■ Work to be completed
Every line below should come back exactly as written, though the pictures stay out.

━━━━

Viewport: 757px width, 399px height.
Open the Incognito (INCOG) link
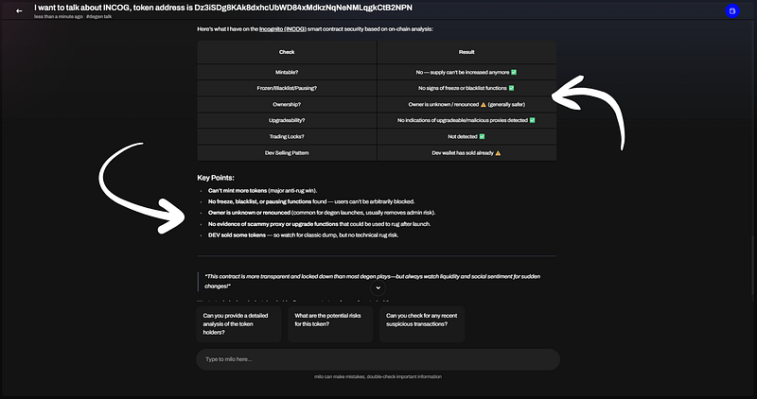click(287, 29)
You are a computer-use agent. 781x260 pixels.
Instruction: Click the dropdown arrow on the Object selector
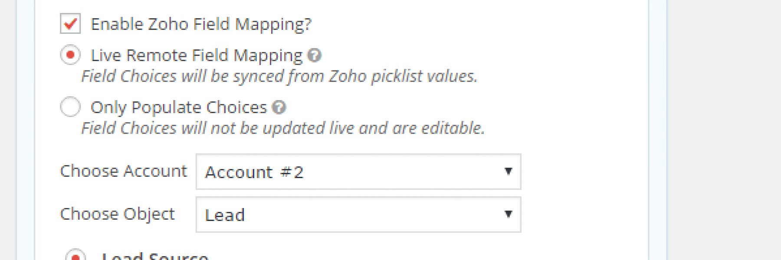(x=509, y=215)
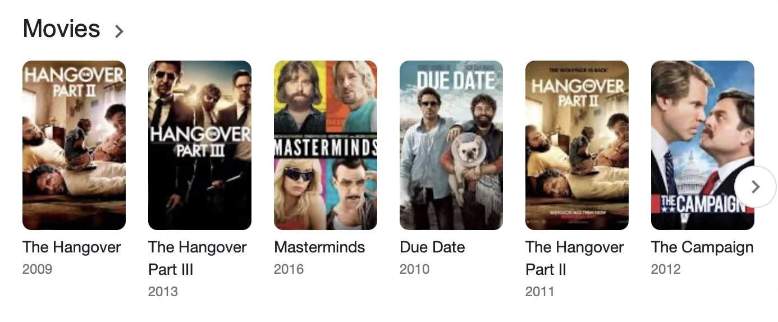Select the Masterminds title text
This screenshot has width=778, height=322.
click(319, 247)
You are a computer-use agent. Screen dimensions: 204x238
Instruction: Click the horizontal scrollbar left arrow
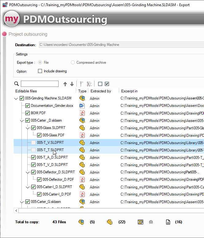16,211
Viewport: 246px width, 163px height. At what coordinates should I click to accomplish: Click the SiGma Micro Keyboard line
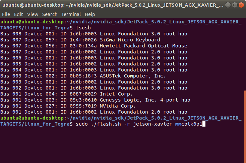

━━━━

■ Result of the exercise
Viewport: 757px width, 399px height.
Open the Incognito (INCOG) link
click(287, 29)
You are a computer-use agent. 781x260 pixels.
Instruction: Click the dropdown arrow on the Object selector
(x=509, y=215)
Select the Masterminds title text
This screenshot has width=778, height=322.
click(319, 247)
You are a computer-use agent. Screen dimensions: 204x238
Instruction: Click the horizontal scrollbar left arrow
16,211
Viewport: 246px width, 163px height. At what coordinates should I click to accomplish: Click the SiGma Micro Keyboard line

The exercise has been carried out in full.